Но любовь все-таки важнее.
Парень с девчонкой устроились напротив, держались за руки, молчали и непрерывно целовались. Сидевшая рядом со мной тетка учительского вида в конце концов не выдержала и пробурчала, что нельзя же так, в конце концов, на глазах у людей-то. Бурчала негромко, но жестикулировала энергично.
Девчонка глаза на нее скосила, оторвалась от парня и отреагировала. Она прикоснулась кончиками пальцев к ушам, потом к губам, и покрутила башкой.
Тут включился хахаль ее. Она, сказал, глухонемая. Но нам, добавил, это не мешает, она по губам знает, что я ее люблю, и заржал. Потом повернулся к девушке и медленно повторил сказанное, старательно артикулируя. Та давай его целовать.
Тетка носом захлюпала, к окну отвернулась, потом в сумку полезла, пакет целлофановый достала. Чебуреки, говорит, возьмите, а то худющие оба, как два скелета, смотреть страшно.
Парень сказал — спасибо, но нам нельзя, веганы мы.
Они когда на НАТИ вышли, тетка с чебуреками этими ко мне пристала. Мне что, я взял, видно же — человеку надо как-то успокоиться.

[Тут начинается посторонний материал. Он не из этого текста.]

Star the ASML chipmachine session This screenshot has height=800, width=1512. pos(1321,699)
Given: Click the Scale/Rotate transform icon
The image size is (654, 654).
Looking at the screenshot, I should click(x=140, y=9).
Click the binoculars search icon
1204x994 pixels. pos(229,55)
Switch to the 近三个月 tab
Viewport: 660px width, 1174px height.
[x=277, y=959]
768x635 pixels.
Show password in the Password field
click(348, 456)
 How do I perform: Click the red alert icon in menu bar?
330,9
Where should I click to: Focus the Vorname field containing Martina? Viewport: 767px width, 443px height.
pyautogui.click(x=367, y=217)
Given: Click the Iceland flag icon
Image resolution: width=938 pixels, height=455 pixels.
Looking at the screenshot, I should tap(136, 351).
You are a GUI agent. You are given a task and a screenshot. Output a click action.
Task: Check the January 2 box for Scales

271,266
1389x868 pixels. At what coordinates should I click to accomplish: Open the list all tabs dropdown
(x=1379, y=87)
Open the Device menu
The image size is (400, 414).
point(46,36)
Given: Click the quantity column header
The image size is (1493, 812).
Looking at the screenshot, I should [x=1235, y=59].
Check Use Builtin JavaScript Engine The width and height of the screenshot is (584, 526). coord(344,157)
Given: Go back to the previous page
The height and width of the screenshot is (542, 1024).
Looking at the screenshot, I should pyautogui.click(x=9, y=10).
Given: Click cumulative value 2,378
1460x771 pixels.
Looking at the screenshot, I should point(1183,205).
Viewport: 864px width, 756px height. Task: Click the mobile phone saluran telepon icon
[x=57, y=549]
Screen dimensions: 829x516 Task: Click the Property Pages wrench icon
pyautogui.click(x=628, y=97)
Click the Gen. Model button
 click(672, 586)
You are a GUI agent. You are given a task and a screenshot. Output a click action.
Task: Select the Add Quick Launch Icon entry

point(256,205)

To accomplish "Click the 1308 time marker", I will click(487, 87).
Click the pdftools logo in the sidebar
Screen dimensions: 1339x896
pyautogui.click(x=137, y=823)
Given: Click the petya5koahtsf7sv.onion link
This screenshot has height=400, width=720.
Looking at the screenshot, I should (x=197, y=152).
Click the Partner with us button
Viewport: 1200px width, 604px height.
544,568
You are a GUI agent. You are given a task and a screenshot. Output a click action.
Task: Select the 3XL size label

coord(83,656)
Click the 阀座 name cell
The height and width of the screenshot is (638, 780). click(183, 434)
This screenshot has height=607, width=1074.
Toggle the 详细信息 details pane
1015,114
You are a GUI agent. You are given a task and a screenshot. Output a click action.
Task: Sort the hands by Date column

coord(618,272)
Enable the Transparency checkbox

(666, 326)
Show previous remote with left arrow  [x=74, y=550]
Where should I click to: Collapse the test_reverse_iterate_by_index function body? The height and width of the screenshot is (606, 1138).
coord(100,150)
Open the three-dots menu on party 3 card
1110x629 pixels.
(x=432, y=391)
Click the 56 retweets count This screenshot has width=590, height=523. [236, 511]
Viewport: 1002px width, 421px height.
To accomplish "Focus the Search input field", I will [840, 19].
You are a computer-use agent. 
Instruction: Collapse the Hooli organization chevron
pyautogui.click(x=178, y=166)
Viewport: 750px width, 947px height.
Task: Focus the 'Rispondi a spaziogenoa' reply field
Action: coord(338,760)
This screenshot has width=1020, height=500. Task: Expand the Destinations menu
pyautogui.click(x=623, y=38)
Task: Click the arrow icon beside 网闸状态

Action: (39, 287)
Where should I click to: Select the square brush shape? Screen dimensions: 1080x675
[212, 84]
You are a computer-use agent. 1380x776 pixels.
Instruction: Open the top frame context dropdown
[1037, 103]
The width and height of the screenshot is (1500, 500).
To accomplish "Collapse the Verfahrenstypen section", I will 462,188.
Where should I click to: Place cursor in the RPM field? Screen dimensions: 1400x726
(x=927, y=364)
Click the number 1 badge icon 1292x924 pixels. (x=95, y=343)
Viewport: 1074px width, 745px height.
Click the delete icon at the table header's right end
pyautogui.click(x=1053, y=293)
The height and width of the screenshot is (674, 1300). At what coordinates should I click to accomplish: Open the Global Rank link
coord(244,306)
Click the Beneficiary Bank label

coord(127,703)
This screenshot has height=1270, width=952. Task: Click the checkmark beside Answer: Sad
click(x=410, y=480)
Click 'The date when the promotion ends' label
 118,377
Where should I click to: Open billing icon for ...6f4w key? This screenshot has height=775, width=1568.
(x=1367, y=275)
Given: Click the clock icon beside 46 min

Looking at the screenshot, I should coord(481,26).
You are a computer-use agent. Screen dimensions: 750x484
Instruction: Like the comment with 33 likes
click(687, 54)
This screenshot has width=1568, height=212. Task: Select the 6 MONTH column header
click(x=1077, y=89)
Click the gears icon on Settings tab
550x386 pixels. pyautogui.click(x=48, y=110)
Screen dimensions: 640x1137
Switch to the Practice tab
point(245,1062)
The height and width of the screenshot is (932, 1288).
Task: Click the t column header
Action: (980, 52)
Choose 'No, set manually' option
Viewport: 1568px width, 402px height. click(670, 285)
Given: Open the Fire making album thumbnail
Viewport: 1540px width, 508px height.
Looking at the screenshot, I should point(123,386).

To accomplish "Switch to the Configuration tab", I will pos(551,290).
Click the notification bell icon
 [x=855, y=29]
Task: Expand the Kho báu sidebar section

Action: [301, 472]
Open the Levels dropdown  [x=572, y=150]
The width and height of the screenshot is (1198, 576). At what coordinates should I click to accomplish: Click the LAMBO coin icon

Некоторые отъезжают от Трех Вокзалов будущими мужем и женой. Начинают обсуждать важные подробности ближайших планов — покрой ее платья, марку лимузина, список приглашенных — и к Ховрино они уже не то что расстались, какое там, скажи спасибо, что не поубивали друг друга.
Надо бы, думаю, помочь людям, рассказать, что дальше с ними будет, если вот так продолжат друг другу мозг выносить.
Прошлой зимой мне такие попались. Все сорок семь минут от Москвы до Крюково она его пилила за то, что он на вечер купил бутылку водки и две пива. Вот, говорила она — негромко, размеренно, целеустремленно, — опять все будет, как во вторник. Дальше шло подробное описание того, что произошло во вторник — ничего из ряда вон выходящего, кстати.
Мужик держался стоически, вообще не реагировал. Сломался он на фразе «Мама так расстроилась, когда про все это узнала…».
Если бы я знал, что она так расстроится, сказал он, я бы на тебе не женился.
Я, было, собрался поделиться этой историей с обезумевшими женихом и невестой, но к Сходне они сами разобрались путем взаимных компромиссов. Она отказалась от шлейфа, он сказал: «Да и хер с ним, с этим мерсом».
Но самое яркое впечатление оставила, конечно, девушка, которая рассказывала подруге историю своих отношений. Начало — я ваще вся такая, а он ваще, и тут еще Нинка-сука — мне показалось скучным, и я задремал. Я сам ваще весь такой же, мне чужого не надо.
Проснулся к самой развязке и не пожалел: «И мы пошли отмечать развод, и так набухались, что я забеременела».
Вот все говорят — надо валить, надо валить.
И что скоро здесь все накроется медным тазом, и мало не покажется никому.
И все я знаю про этот новый мир, про глобальную деревню, про то, что где вайфай, там и родина.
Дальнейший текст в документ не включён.